Unlike Forgotten Worlds, you won't purchase weapon upgrades from shops. However, there is an undeniable series of moments, enemy types and aesthetic decisions that invoke memories of Capcom's futuristic shooter. Each character—two of which were on hand today, a female humanoid and a male four-armed alien—is equipped with a unique weapon. Hers is a satellite that fires independently and, when the right trigger is depressed, clamps onto whatever enemy you're aiming at. Yes, for massive damage. Shots are upgraded by grabbing one of three power up types that swarms of enemies drop. Similar to the Raiden series, shots can be upgraded up to three times. The female fighter, for example, upgrades her laser shot to the point where it bounces off surfaces.

The male fighter plays quite differently, employing a bizarre hose-hand that squirts one of three liquid shots. He can also deflect enemy fire back at enemies by moving dangerously close to bullets, then reflecting projectiles with a quick flick of the right analogue thumbstick.

The controls, by the way, are simple, familiar, and tight. Left analogue stick moves your character, right analogue stick aims, right trigger modifies your shot—launching the satellite as mentioned earlier for her, changing the flow of the goo for him—and the left trigger launches a screen clearing nuke. Up to three of these are earned by collecting pink triangles dropped by destroyed enemies.

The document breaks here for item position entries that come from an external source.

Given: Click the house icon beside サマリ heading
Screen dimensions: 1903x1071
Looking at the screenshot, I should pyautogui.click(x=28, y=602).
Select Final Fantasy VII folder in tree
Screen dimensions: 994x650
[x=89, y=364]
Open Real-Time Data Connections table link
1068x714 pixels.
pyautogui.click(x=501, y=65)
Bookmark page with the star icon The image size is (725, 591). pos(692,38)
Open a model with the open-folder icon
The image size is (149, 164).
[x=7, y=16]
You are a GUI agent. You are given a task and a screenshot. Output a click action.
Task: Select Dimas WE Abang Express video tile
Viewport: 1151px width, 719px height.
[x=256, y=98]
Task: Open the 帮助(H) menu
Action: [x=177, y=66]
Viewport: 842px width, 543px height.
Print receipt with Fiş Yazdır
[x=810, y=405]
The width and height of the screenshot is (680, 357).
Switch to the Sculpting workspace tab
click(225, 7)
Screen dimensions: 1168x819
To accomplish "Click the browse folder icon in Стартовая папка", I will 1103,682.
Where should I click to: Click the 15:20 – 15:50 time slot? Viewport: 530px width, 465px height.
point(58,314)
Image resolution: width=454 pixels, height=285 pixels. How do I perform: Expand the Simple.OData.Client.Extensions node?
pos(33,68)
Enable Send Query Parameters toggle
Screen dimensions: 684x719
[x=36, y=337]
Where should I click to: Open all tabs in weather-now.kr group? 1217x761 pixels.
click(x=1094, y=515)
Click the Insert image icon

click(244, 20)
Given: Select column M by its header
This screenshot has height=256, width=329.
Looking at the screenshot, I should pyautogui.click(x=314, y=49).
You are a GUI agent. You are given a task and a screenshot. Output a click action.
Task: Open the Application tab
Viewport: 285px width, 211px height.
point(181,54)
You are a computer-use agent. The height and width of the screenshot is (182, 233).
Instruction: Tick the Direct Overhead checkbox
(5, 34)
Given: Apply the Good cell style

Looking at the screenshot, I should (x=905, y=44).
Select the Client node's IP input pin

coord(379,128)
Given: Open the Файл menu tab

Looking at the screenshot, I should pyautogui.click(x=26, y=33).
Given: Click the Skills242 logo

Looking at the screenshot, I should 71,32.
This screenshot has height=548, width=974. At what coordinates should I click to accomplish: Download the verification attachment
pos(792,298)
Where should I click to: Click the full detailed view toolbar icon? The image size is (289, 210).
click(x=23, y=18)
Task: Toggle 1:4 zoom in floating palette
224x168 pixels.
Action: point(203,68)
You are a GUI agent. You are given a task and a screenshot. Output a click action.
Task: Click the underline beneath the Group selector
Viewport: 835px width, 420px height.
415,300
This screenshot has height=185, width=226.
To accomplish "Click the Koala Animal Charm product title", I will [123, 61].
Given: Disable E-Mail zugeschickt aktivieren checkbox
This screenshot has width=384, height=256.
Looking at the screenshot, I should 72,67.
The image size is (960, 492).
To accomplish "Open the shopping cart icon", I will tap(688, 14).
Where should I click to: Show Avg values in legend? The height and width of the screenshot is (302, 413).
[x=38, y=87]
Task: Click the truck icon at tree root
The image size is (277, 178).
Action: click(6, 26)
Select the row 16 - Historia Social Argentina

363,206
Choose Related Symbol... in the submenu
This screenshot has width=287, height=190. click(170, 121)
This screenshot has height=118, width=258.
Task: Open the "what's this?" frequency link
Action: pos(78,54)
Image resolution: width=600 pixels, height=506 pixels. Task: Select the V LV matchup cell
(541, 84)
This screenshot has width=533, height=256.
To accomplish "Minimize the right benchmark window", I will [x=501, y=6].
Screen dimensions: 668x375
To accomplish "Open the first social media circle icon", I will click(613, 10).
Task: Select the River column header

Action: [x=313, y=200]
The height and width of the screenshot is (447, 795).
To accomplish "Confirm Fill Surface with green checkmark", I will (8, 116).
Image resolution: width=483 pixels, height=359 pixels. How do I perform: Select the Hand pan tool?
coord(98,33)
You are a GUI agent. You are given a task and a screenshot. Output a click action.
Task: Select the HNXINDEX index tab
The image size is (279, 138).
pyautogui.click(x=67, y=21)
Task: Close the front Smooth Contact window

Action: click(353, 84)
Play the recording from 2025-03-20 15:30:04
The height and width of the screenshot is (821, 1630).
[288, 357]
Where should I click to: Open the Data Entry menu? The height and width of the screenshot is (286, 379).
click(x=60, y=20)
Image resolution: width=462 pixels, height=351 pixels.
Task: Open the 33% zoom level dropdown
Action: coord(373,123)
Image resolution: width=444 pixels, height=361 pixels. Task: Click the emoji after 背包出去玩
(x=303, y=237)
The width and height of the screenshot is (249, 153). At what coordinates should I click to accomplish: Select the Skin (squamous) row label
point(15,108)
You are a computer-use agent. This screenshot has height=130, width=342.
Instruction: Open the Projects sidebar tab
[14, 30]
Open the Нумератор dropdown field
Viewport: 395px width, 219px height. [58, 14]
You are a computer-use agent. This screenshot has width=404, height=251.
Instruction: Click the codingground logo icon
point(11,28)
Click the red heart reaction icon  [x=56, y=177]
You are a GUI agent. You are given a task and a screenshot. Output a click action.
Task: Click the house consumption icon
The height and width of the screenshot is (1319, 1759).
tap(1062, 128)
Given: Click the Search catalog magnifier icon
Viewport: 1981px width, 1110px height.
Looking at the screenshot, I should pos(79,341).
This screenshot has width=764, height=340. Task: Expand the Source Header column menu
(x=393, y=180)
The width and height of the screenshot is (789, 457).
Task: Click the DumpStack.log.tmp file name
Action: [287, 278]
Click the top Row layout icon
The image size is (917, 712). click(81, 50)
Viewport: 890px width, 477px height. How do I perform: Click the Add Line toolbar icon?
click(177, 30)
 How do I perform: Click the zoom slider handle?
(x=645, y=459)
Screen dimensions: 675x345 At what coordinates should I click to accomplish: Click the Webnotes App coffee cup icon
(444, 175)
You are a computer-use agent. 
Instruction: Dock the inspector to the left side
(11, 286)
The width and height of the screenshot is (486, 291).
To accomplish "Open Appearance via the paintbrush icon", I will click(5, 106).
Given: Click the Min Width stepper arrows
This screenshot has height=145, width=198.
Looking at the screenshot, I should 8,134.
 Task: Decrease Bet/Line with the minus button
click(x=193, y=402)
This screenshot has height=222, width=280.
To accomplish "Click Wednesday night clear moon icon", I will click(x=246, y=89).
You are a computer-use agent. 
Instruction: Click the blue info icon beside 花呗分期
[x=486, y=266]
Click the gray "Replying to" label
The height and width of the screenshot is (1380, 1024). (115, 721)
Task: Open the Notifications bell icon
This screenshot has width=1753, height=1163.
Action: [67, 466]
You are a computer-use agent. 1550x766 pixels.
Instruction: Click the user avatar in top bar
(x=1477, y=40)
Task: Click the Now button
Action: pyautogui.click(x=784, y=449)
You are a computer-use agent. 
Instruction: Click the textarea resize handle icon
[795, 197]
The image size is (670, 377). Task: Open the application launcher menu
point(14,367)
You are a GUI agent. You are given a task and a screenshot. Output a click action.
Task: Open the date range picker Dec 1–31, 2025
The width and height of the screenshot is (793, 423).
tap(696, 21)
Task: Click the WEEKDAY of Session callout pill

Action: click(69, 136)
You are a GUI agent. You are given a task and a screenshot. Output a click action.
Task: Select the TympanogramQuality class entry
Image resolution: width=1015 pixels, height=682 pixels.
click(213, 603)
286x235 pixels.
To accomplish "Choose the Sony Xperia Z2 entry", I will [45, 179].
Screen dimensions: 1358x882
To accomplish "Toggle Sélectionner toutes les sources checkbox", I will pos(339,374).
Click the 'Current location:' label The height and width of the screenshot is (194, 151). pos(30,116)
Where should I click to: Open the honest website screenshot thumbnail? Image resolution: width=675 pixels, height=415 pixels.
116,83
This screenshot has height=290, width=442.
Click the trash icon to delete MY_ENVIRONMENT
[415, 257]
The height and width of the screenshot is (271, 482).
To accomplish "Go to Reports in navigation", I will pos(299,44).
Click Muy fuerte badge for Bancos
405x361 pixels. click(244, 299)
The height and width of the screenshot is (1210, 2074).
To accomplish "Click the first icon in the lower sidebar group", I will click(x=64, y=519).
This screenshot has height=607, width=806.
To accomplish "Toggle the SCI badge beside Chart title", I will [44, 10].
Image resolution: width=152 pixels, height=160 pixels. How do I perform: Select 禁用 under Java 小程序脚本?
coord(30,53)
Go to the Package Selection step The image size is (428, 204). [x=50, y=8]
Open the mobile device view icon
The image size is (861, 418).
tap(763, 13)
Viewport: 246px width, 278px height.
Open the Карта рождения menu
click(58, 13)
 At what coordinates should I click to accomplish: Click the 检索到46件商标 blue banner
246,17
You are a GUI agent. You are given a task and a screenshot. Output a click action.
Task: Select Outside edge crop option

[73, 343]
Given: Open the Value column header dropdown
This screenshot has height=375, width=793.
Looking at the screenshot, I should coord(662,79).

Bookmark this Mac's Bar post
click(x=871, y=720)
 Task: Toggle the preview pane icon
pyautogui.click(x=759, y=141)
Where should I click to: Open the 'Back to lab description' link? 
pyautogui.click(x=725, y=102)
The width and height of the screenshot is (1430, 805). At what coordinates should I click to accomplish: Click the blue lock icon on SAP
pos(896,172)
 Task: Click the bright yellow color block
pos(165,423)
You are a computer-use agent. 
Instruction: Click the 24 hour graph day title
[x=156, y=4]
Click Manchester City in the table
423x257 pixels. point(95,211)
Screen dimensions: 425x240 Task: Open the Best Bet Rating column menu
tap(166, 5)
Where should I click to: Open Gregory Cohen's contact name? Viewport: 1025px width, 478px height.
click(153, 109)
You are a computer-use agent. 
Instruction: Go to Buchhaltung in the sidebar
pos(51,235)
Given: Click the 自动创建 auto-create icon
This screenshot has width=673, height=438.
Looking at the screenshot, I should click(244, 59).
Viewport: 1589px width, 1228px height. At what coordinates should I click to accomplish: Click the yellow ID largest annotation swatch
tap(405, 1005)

Oh yeah. Omega Five is hard. The team at Natsume certainly weren't catering to casual players with their upcoming shmup, giving it a challenging arcade difficulty and limiting your continues to three credits. As an XBLA game, Omega Five is planned to feature two-player co-op... and gamers will have to share these credits.

I managed to beat the demo on my second play through, but imagine that the game will require plenty of repeat plays to finally finish (sans credit feeding).

For an Xbox Live Arcade title, the game is absolutely stunning. It's arguably the best looking game on the service to date, filled with beautifully modeled characters and candy coloured lighting effects. It has a crisp clean look in motion with some solid character designs.

Omega Five looks like it'll be packed with old school fun, offering plenty of challenge. It's quickly moved to the top of my list for future Live Arcade purchasers and anyone with a shmup streak in them need to give this game a shot. Me? I'm going back to the Hudson booth to gaze lovingly at it while waiting for time to pass.